Supplied passage
-----
WITH almost one in four Limerick children in need of mental health services waiting more than a year for an appointment, a local Senator has called out the Government for failing to provide a dedicated path six years after it was promised.
Castleconnell-based Sinn Féin Senator Paul Gavan has highlighted the failure of Government to implement the Pathfinder Unit for Youth Mental Health Services, which is affecting waiting times and services for young people in crisis in Limerick.
Speaking at a commencement matter in the Seanad, Senator Gavan said: “The report of the task force on youth mental health was published in 2017. Subsequently there was a commitment by the Government to set up a pathfinder unit for youth mental health.”
“Six years later, there has been no action by the Minister of State’s Department to deliver on this commitment.”
Pathfinder is a programme which is currently being successfully implemented to maximise the use of emergency response medics to help keep elderly people in need of physical medical care out of hospital emergency departments.
Senator Gavin claimed that “some 22 per cent of children in community healthcare area CHO 3, which covers Limerick, are waiting longer than a year for their first appointment. Jigsaw in Limerick has waiting times of around 18 weeks, nearly five months for a young person in crisis to be able to get some support.”
-----
Exercise set
**1)** In the article on youth mental health waiting times in Limerick:
(a) In what year was the report of the task force on youth mental health published?
(b) Where is Senator Paul Gavan based?
(c) Roughly how long are the waiting times at Jigsaw in Limerick?
**2)** Can you carry on the article on youth mental health waiting times in Limerick, starting after its final sentence?

Data provided
-----
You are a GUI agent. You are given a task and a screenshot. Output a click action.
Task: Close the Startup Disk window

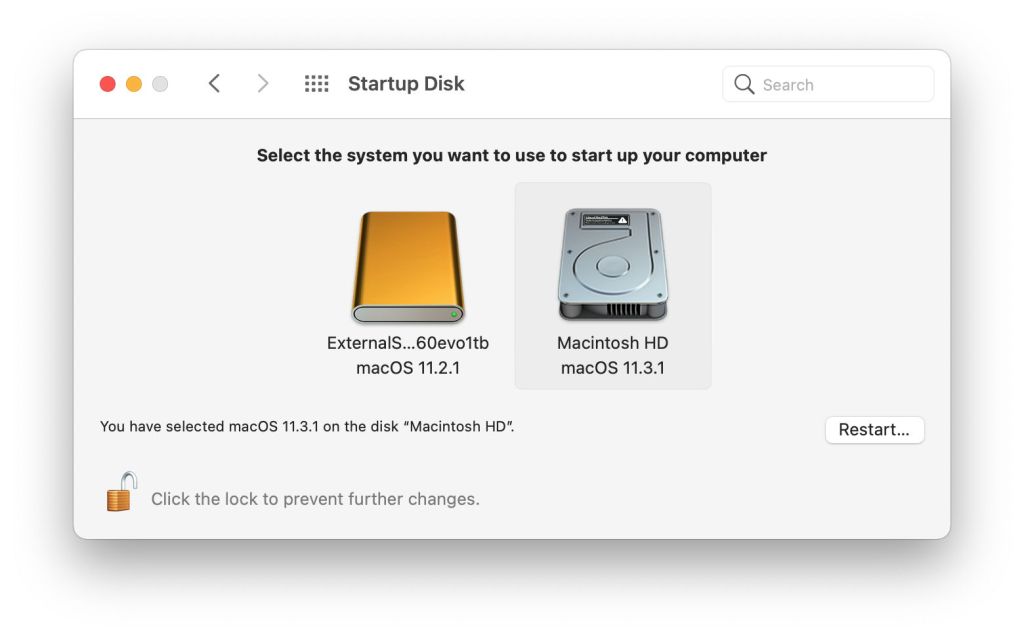(108, 84)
-----
Answers to the problems
**1)**
(a) 2017
(b) Castleconnell
(c) Around 18 weeks, nearly five months

**2)**
He also called for the Children and Adolescent Mental Health Service (CAMHS) to be extended to help young people up to the age of 25, “by which age 75 per cent of chronic mental ill-health has been established. Provision should also be made for child counselling in primary care.”
“I want to stress the importance of setting up the Pathfinder unit as a matter of urgency at a time when youth mental health services in this country are wholly inadequate and in a state beyond crisis point.
“Organisations such as the Irish Society for the Prevention of Cruelty to Children, Mental Health Reform, BeLonG To Youth Services, and Spunout.ie … have continuously highlighted how children and young people have been seriously impacted by delays in access and lack of resources in mental health services in Ireland,” he concluded.